◆ TEXTAUSZUG:
★ ★ ★ ★

Charlotte wurde umgehend auf die Kinderintensivstation verlegt, hier verbrachte sie erst Heiligabend, dann den Jahreswechsel. Schlimm? „I wo“, winkt die 15-Jährige ab, „die Schwestern waren voll nett zu mir. An Silvester durfte ich sogar mit ihnen anstoßen, mit dem Rollstuhl durfte ich ins Schwesternzimmer.“
Vorfreude auf die Zeit nach dem Krankenhaus
Eine bakterielle Ursache für Charlottes Herzbeutelentzündung schließt Kardiologe Kampmann inzwischen aus. Auch eine bislang unentdeckte Systemerkrankung, die die Perikarditis als „Begleiterscheinung“ ausgelöst haben könnte, wurde bislang nicht festgestellt. Bleibt die Möglichkeit, dass sich Charlotte einen bislang nicht identifizierten Virus eingefangen hat. Noch laufen die (Blut-)Untersuchungen, die zum Teil sogar direkt auf der Kinderintensivstation durchgeführt werden können, da diese über hochmoderne Diagnostikgeräte verfügt. Währenddessen kommt die junge Patientin zu Kräften. Dass sie nur von ihren Eltern besucht werden darf (und auch das nur im Wechsel), versteht sie gut: „Wenn ich jetzt noch Corona bekommen würde, wäre das echt schlecht. Ich bin froh, dass man mich so gut schützt“, sagt die 15-Jährige und legt damit weit mehr Vernunft an den Tag als so mancher Erwachsene.

★ ★ ★ ★

Datensätze aus einer Sammlung:

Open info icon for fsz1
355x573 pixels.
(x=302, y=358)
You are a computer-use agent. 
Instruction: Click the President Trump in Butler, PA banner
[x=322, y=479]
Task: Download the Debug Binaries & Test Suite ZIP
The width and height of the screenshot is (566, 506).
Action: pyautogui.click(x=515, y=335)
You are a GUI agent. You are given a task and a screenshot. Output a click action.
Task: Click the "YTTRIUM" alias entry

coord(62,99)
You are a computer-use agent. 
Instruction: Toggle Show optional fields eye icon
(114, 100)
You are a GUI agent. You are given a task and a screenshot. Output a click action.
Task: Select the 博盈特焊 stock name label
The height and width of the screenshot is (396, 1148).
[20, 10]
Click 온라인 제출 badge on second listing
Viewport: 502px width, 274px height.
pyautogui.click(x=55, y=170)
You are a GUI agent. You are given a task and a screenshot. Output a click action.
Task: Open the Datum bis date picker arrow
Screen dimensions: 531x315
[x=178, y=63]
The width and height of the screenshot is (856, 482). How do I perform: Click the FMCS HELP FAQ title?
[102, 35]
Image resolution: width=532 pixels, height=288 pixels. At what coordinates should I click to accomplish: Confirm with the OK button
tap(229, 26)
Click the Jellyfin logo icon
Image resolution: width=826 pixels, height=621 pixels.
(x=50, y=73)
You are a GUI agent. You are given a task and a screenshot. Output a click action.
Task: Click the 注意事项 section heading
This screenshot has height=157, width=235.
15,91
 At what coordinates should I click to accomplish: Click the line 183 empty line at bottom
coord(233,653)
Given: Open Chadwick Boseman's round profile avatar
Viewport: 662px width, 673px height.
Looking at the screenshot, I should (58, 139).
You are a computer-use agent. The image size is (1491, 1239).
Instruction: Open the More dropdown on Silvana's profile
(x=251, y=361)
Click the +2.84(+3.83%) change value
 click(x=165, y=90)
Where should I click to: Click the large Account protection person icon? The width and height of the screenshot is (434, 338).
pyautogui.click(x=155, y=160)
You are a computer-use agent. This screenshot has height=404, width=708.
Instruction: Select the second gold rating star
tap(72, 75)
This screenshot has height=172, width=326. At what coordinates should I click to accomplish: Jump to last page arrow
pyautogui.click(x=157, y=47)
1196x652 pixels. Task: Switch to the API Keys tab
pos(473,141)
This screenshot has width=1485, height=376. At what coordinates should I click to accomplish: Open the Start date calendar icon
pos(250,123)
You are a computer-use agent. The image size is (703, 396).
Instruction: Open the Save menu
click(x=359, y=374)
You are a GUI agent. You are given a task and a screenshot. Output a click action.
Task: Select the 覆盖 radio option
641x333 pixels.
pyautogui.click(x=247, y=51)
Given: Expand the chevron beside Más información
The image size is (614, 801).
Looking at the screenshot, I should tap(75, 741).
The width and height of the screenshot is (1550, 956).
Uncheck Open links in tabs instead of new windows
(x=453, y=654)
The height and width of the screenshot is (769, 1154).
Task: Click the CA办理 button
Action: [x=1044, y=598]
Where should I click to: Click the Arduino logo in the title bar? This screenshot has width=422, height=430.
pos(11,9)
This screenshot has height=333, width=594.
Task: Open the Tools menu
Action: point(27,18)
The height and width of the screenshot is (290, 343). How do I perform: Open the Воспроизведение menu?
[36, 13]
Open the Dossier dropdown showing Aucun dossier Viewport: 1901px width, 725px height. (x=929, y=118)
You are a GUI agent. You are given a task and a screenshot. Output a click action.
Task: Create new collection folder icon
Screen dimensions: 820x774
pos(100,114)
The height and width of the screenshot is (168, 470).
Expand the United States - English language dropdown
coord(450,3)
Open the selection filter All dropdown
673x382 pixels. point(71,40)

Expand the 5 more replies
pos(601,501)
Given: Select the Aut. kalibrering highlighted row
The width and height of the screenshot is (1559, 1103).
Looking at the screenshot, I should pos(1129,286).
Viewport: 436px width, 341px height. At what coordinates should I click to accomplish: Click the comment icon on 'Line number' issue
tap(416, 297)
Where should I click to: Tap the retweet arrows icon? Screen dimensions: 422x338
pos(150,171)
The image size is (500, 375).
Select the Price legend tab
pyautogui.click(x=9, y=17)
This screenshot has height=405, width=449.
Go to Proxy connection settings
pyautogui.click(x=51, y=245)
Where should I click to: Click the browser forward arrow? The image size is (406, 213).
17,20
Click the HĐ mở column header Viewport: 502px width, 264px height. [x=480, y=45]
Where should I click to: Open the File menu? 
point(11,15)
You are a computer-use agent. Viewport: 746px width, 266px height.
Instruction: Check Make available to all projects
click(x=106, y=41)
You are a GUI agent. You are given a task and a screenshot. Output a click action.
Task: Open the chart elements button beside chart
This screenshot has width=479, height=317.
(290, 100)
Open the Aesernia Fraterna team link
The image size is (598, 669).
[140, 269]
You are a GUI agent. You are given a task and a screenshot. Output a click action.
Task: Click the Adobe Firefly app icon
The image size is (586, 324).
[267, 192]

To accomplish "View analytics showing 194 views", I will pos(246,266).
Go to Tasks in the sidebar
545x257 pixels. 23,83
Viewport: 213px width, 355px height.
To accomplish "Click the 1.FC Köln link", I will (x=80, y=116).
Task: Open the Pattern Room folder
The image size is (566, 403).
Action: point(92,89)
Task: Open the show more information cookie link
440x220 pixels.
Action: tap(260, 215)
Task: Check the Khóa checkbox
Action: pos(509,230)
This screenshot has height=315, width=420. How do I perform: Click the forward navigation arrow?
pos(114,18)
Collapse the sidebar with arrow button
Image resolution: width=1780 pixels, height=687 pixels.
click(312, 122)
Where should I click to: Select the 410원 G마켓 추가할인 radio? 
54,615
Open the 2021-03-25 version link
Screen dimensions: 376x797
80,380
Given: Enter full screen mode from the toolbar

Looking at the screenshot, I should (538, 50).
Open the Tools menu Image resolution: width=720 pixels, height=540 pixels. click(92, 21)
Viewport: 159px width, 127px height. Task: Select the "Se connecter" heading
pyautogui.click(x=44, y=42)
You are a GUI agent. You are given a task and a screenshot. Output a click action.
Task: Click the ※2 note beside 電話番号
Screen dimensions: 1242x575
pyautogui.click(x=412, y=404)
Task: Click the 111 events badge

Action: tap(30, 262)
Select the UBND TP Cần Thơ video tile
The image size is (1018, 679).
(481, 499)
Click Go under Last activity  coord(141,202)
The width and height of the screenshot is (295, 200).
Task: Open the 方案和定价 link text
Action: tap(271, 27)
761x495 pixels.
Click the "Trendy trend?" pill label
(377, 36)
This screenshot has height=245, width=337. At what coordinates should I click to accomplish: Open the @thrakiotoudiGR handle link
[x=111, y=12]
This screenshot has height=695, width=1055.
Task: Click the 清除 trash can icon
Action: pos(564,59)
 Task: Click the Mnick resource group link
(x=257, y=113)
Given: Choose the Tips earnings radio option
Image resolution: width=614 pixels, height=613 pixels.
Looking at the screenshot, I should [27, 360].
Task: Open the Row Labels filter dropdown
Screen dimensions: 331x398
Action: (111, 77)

★ ★ ★ ★

Erklären Sie anhand des Textauszugs über Charlottes Herzbeutelentzündung in ein bis drei Sätzen, warum ein Teil der (Blut-)Untersuchungen direkt auf der Kinderintensivstation durchgeführt werden kann.

◆ ERGEBNIS: Die Kinderintensivstation verfügt über hochmoderne Diagnostikgeräte. Deshalb können die (Blut-)Untersuchungen zum Teil direkt dort durchgeführt werden.